::: ENTRIES PROVIDED :::
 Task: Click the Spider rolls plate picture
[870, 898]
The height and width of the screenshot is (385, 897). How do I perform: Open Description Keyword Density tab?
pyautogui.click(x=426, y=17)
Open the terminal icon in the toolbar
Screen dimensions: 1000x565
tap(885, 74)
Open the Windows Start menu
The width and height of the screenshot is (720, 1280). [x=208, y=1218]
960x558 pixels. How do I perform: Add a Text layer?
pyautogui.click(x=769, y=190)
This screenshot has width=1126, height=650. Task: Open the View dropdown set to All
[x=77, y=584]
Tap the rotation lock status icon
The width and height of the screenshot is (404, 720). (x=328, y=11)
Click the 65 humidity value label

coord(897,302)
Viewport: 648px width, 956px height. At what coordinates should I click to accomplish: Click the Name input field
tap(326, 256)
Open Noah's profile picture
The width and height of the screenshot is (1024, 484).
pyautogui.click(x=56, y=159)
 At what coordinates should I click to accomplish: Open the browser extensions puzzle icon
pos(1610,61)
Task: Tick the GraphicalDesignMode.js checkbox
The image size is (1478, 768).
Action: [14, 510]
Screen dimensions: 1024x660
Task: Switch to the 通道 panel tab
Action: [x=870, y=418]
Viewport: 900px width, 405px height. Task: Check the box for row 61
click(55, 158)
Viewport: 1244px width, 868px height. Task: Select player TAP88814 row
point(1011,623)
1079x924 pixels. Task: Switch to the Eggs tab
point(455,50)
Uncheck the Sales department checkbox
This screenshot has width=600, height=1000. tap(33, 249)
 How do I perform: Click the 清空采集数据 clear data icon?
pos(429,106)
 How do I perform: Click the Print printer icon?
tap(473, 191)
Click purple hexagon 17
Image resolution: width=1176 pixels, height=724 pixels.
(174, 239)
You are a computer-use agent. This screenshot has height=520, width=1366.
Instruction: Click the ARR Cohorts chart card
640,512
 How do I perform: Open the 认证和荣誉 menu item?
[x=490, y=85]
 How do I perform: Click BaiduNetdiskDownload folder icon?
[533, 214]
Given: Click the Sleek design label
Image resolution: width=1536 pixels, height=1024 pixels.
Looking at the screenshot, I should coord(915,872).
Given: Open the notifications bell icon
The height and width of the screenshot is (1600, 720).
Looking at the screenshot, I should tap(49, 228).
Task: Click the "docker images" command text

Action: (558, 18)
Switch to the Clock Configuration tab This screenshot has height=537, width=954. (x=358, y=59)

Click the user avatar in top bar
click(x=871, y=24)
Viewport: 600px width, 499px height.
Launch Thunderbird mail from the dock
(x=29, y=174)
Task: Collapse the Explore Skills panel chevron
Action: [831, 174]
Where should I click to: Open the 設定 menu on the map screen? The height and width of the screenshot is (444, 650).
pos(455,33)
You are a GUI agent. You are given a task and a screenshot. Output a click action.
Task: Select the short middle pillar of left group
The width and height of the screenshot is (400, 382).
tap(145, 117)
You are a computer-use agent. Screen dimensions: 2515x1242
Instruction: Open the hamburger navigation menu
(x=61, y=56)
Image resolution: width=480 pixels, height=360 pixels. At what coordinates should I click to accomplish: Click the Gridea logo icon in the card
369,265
:::
**GOAL OF THE EXERCISE:** Using the listing above, show every line that includes the string "computer".

**TASK OUTPUT:**
You are a computer-use agent. This screenshot has height=520, width=1366.
You are a computer-use agent. Screen dimensions: 2515x1242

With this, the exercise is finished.